Meteorological history
- Formed: October 12, 2011
- Dissipated: October 12, 2011

Tropical depression
- 1-minute sustained (SSHWS/NWS)
- Highest winds: 35 mph (55 km/h)
- Lowest pressure: 1004 mbar (hPa); 29.65 inHg

Overall effects
- Fatalities: 36 confirmed
- Damage: Unknown
- Areas affected: Southwestern Mexico, Central America
- IBTrACS
- Part of the 2011 Pacific hurricane season

= Tropical Depression Twelve-E (2011) =

Pacific tropical depression in 2011

Tropical Depression Twelve-E was a short-lived but deadly tropical cyclone that dropped heavy rainfall across large portions of Central America in October 2011. It formed from a tropical disturbance roughly hundred miles south of Mexico, which fluctuated in organization for several days. By October 12, the National Hurricane Center (NHC) deemed the associated low pressure-area well defined enough for it to be considered a tropical depression. After attaining peak wind speeds of 35 mph (55 km/h), the depression moved ashore between Salina Cruz, Oaxaca, and Arriaga, Chiapas. It caused significant flooding and at least 30 fatalities in the region.

==Meteorological history==

Late on October 6, a low pressure area formed several hundred miles south of the Mexican coast. The disturbance quickly became more organized and two days later, the National Hurricane Center remarked that the low would likely strengthen into a tropical depression. However, thunderstorm activity diminished greatly near the center of circulation, with what little shower activity there was left displaced to the east due to high wind shear. On October 12, the system was finally declared a tropical depression.

Although the depression was initially forecast to briefly reach tropical storm status, this did not occur; instead, it remained a large monsoon-like system with the strongest winds well removed from the center. Shortly thereafter, the depression moved ashore between Salina Cruz and Arriaga. Deep convection decreased after landfall and it dissipated within 24 hours after formation, early on October 13. But the storm's remnants continued to effect Central America, until late on October 13, when the remnants of Twelve-E were completely absorbed by a monsoon trough, directly to the remnant's east. The monsoon then developed into a strong upper-level low, and left Central America, and the storm began moving northeastward, while slowly strengthening.

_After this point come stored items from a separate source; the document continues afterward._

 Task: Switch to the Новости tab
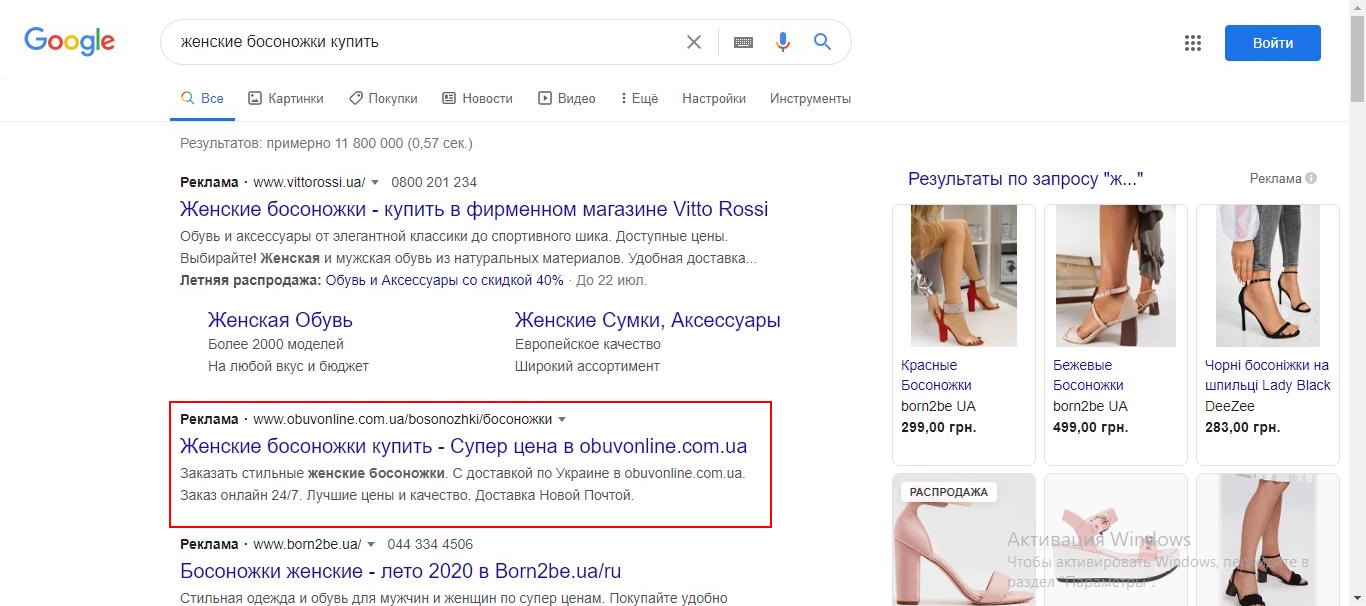[x=477, y=98]
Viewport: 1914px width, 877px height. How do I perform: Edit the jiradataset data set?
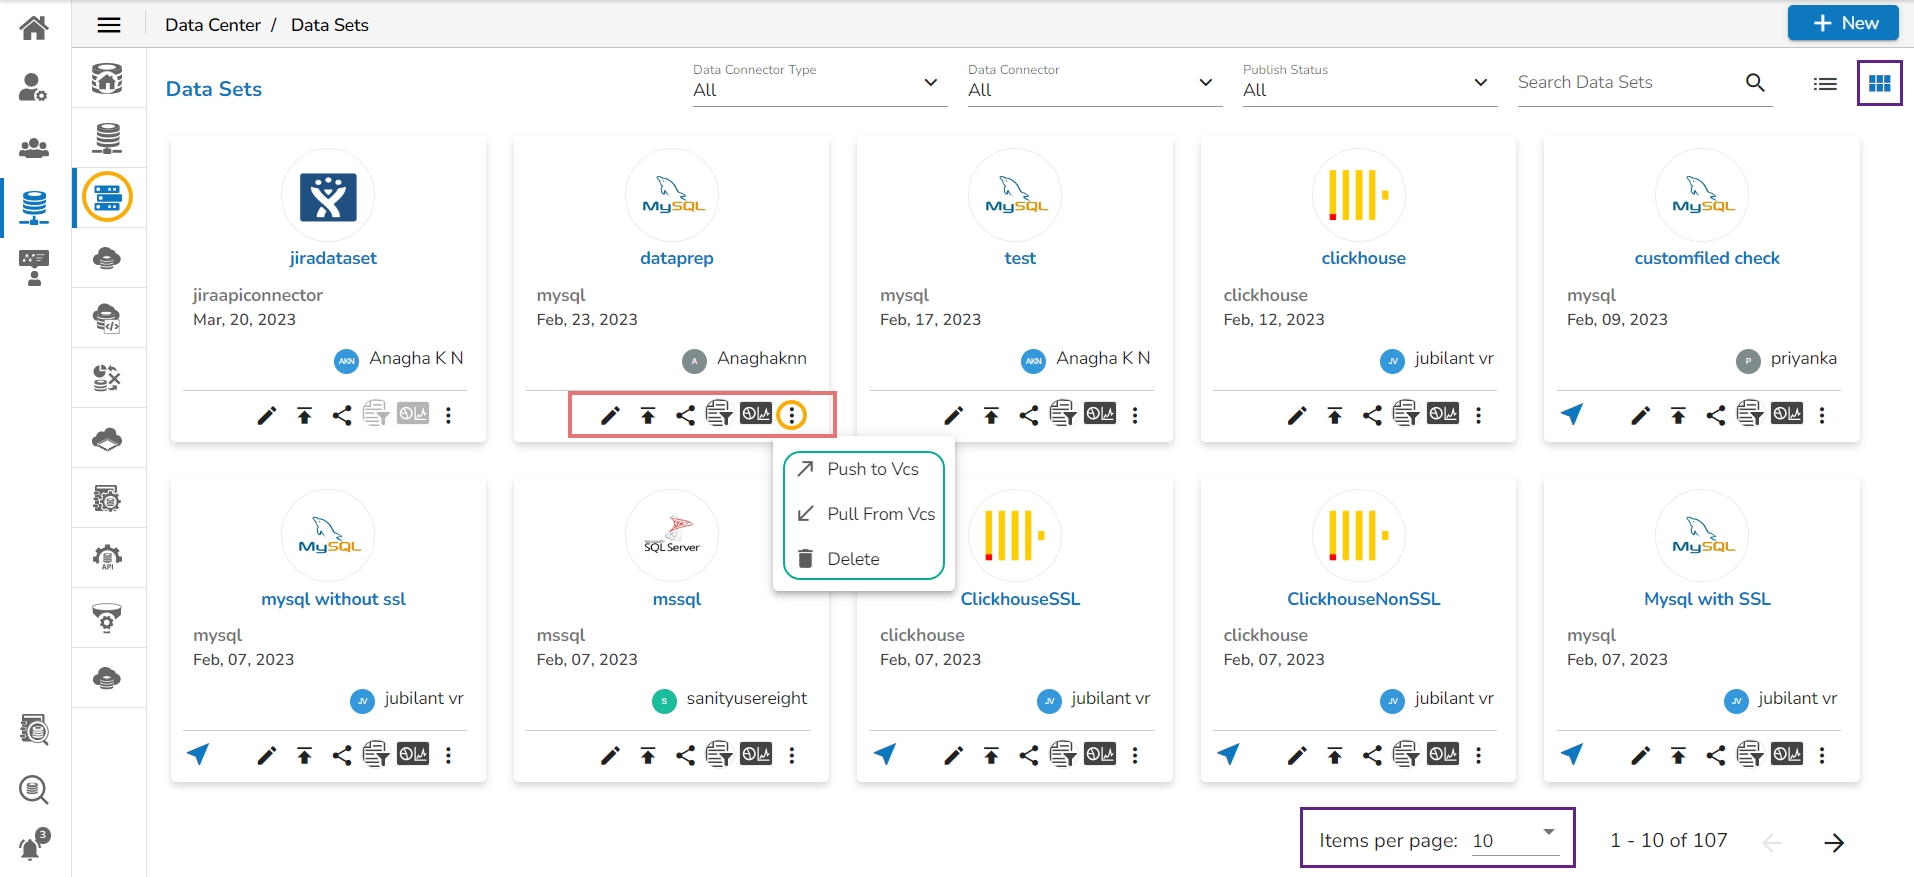pos(266,416)

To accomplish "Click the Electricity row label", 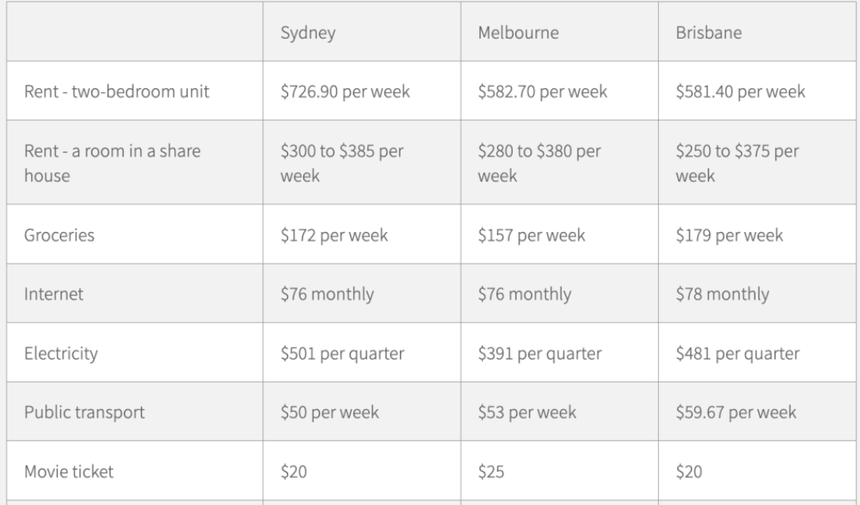I will click(x=61, y=353).
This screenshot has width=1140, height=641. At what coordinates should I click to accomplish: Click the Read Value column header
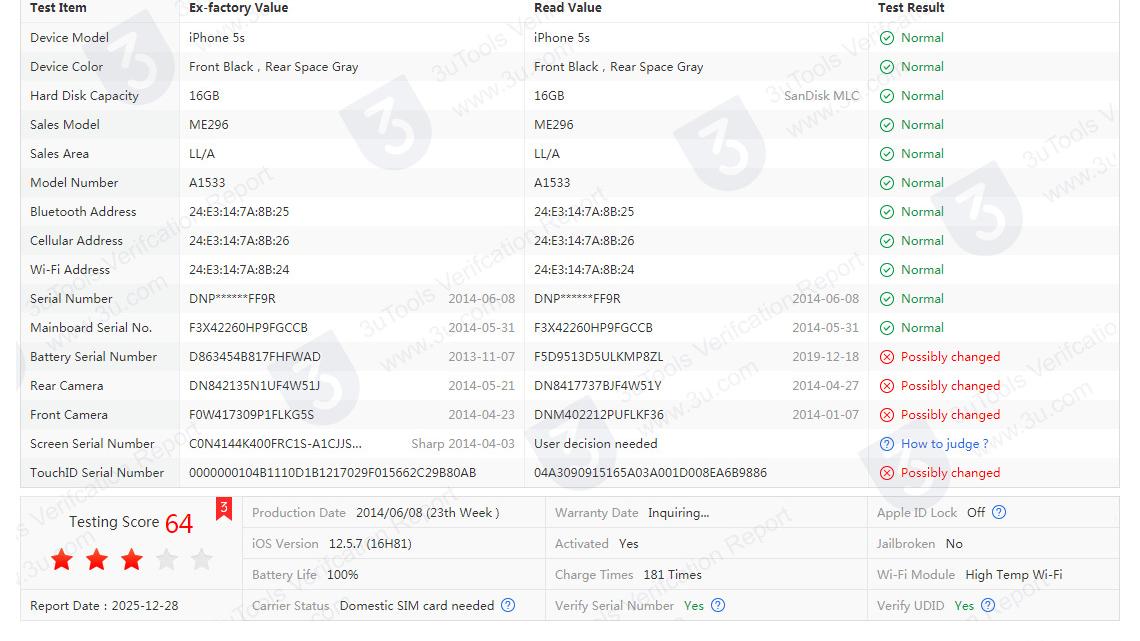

==Preparations and impact==
Upon the formation of a tropical cyclone, a tropical storm warning was issued for areas from Barra De Tonala to the Guatemala–Mexico border. The depression dropped intense precipitation over large parts of Central America, with many areas still receiving heavy rains. In 24 hours, rainfall totals of more than 12 in (305 mm) were recorded in Guatemala. Extensive flooding and multiple landslides caused heavy damage to roads, cutting them off to traffic. The profuse rainwater filled up rivers, causing them to overflow and exacerbating the flooding. It affected at least 81 of the country's 333 municipalities, and about 340 homes sustained damage. Authorities confirmed the deaths of at least twenty three people, and there were up to 30,000 storm victims in the country.

According to preliminary reports, heavy downpours caused extensive infrastructural damage and the collapse of six bridges in Nicaragua. Several telephone and electricity poles were downed, disrupting service to customers. Storm-related incidents caused the deaths of at least five people and affected around 3,000 others to some degree. Similar impact was reported in El Salvador, where over 15.7 in (400 mm) of rain fell in several locations. At the risk of flooding, The maximum precipitation was in Huizucar, with 1513 mm, this being the highest cumulative rainfall for the country, up to 4,300 residents sought shelter in schools, churches and public centers. At least 21 rivers burst their banks due to the flooding rains, while numerous mudslides inflicted damage to roads. Heavy damage also occurred to crop, particularly in coffee, beans, and maize plantains. Overall, at least 24 people were killed when the storm damaged their residences. Elsewhere in Costa Rica, landslides and flooding damaged property and roads, but there were no fatalities in the country. In Honduras at least 9 people were killed and thousands evacuated.